**Exercise objective:**
Write out each line of the entries exactly, starting at the first and finishing with the line that contains "is (697, 392).".

**Raw data:**
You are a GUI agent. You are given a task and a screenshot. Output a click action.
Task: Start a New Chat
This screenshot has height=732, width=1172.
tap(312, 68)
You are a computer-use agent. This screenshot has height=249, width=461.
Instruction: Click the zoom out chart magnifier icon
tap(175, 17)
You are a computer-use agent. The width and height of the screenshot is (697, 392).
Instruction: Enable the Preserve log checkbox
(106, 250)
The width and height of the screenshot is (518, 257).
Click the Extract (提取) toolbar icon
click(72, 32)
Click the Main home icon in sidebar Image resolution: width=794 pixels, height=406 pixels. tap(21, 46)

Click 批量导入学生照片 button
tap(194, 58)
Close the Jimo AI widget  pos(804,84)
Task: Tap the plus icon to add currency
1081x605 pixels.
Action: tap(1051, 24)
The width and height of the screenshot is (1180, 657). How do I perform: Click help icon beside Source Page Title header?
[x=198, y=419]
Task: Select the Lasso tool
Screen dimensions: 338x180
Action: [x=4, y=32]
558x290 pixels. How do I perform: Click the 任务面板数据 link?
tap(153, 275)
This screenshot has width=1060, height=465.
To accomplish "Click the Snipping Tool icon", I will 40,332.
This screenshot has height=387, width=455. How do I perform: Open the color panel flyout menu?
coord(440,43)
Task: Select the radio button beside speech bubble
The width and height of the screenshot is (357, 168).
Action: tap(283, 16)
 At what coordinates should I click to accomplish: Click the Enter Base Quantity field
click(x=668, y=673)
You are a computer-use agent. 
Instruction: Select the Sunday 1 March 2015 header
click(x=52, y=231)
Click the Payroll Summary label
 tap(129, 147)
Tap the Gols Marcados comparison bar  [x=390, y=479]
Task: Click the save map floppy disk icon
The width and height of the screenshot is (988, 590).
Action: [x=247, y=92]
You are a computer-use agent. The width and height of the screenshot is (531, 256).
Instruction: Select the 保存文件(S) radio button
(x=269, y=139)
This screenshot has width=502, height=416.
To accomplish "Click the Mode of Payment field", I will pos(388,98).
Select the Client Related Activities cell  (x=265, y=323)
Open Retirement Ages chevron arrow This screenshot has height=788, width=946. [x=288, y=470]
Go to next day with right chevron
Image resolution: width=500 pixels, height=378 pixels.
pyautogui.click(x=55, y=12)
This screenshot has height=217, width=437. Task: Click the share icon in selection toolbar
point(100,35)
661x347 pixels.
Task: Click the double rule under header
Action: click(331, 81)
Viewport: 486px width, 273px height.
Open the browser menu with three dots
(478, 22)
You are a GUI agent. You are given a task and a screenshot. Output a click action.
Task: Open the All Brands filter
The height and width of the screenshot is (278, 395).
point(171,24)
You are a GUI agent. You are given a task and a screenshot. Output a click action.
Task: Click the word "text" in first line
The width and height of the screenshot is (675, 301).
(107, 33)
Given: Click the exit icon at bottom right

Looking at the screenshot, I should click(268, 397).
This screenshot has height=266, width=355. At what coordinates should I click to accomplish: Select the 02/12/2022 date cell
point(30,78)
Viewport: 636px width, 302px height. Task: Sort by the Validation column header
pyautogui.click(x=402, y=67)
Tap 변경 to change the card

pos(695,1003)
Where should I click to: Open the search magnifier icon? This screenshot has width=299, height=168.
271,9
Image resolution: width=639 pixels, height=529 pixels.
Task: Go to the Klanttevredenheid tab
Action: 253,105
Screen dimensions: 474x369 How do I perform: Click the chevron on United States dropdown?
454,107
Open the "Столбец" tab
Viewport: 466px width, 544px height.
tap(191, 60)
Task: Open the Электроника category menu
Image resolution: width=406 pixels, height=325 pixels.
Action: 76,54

**Exercise solution:**
You are a GUI agent. You are given a task and a screenshot. Output a click action.
Task: Start a New Chat
This screenshot has height=732, width=1172.
tap(312, 68)
You are a computer-use agent. This screenshot has height=249, width=461.
Instruction: Click the zoom out chart magnifier icon
tap(175, 17)
You are a computer-use agent. The width and height of the screenshot is (697, 392).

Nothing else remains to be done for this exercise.